Metabolic profiles of tomato fruit along development. Relative metabolite contents of fruits harvested from 7 DAA until postripening (70 DAA). Metabolite contents were identified and quantified by GC-MS, and their relative amounts were calculated as described by Roessner-Tunali et al. (2003) relative to 7 DAA. Histograms show the relative amounts of soluble sugars (A), sugar alcohols (B), sugar phosphates (C), fatty acids (D), organic acids (E), TCA-cycle intermediates (F), amino acids (G), and cell wall components (H).

Figure 3.

Visualization of metabolite-metabolite correlations. Heatmap of metabolite-metabolite correlations along developmental period of tomato fruits (from 7–70 DAA). Metabolites were grouped by compound class, and each square represents the correlation between the metabolite heading the column with the metabolite heading the row. Correlation coefficients and significances (two tailed) were calculated by applying Spearman algorithm using SSPS software. Out of 4,232 pairs analyzed, 2,430 resulted in significant correlations (P ≤ 0.05). Each square indicates a given r value resulting from a Spearman correlation analysis in a false color scale.
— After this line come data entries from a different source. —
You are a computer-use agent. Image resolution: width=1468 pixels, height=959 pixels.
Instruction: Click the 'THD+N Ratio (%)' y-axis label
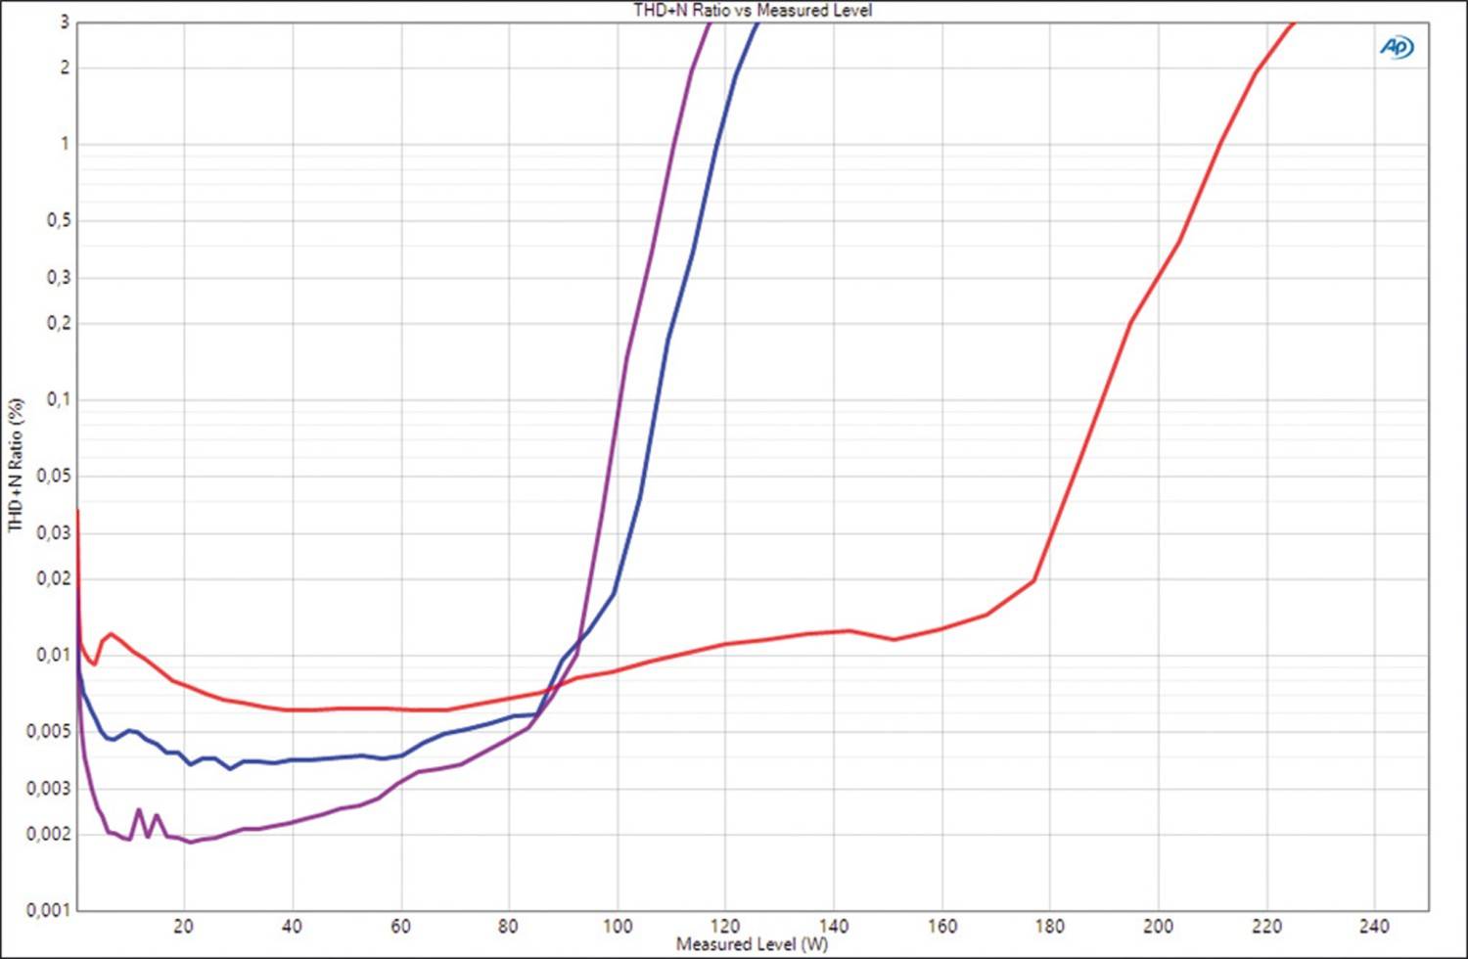(x=16, y=465)
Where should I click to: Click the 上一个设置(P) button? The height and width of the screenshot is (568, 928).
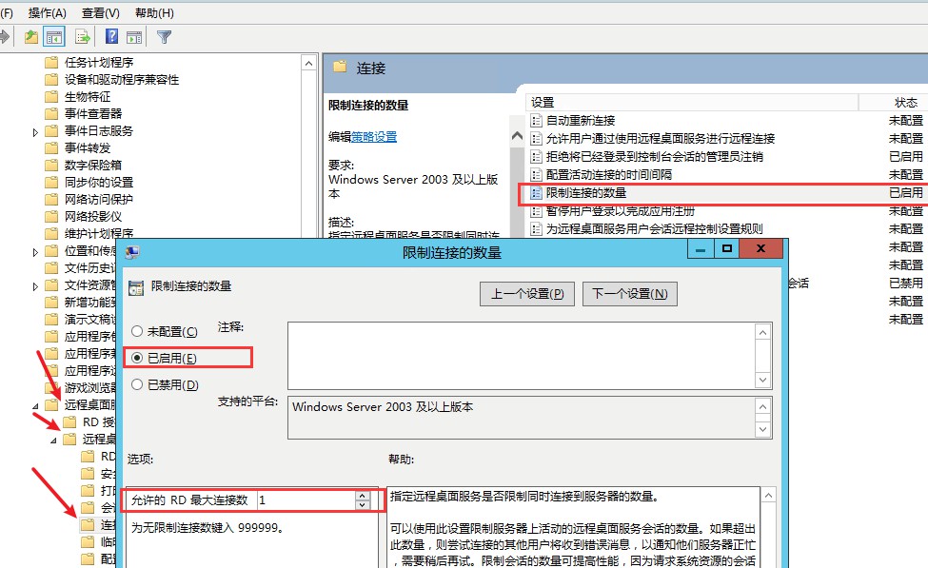point(526,294)
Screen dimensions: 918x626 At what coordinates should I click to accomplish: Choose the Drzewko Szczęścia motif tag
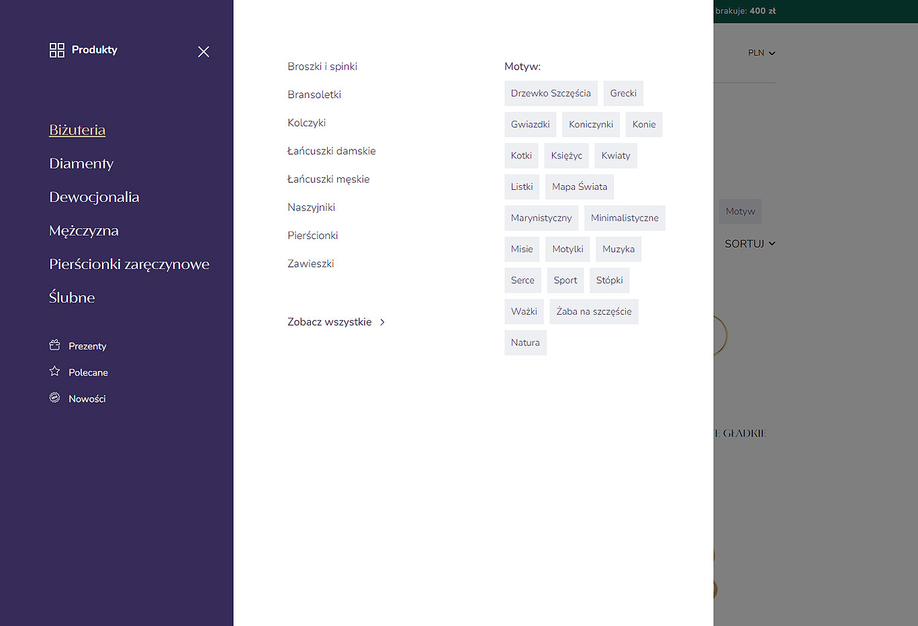coord(551,93)
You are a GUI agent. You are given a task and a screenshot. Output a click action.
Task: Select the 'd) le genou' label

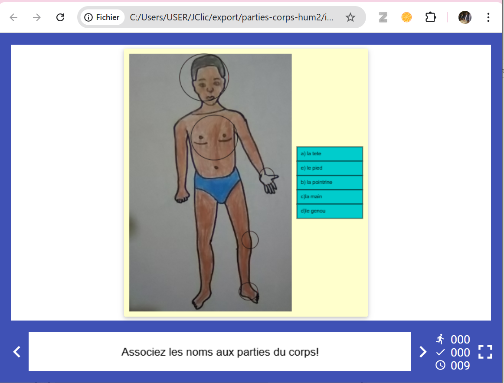tap(330, 211)
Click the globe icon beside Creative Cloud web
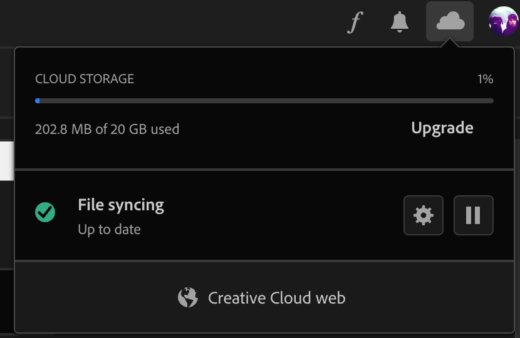Viewport: 520px width, 338px height. (x=188, y=297)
The Web version of this figure allows mouse-over annotation that facilitates point-by-point evaluation of the data to facilitate its detailed interrogation.

Figure 4.

Differences in transcript levels during tomato fruit development for genes associated with the photosynthetic light reactions, the TCA cycle, glycolysis, amino acid synthesis and degradation, and starch synthesis and degradation. All material was harvested in the middle of the day. Red and blue represent a decrease and an increase, respectively, of expression with respect to the average of all time points. Here each unigene that has been assigned to a process is represented by a single colored box. The color scale that was used is reproduced in the figure. This data are best viewed and all data point annotations provided at http://gabi.rzpd.de/projects/MapMan (see “Materials and Methods”). This Web site also gives simple instructions to facilitate its ease of use.

Figure 5.

Heatmap of correlations between selected transcripts on the basis of involvement of processes previously described to be important in fruit development. Transcripts were grouped by functionality on the basis of MapMan gene ontology. In analogy to Figure 3, each square represents the correlation between the transcript heading the column with the transcript heading the row. Correlation coefficients and significances (two tailed) were calculated by applying Spearman algorithm using SSPS software. Each dot indicates a given r value resulting from a Spearman correlation analysis in a false color scale. RI TFs TDR, Ripening-related transcription factors (TDR family). CHO-AGPses, Carbohydrate metabolism-ADP-Glc pyrophosphorylases. The Web version of this figure allows mouse-over annotation that facilitates point-by-point evaluation of the data to facilitate its detailed interrogation.

Figure 6.

Selected transcript-metabolite correlation visualizations. Heatmap surface of selected transcript-metabolite correlations was drawn and correlation coefficients were calculated as described for Figures 3 and 5. Each dot indicates a given r value resulted from a Spearman correlation analysis in a false color scale. RI TFs TDR, Ripening-related transcription factors (TDR family). CHO-AGPses, Carbohydrate metabolism-ADP-Glc pyrophosphorylases. The Web version of this figure allows mouse-over annotation that facilitates point-by-point evaluation of the data to facilitate its detailed interrogation.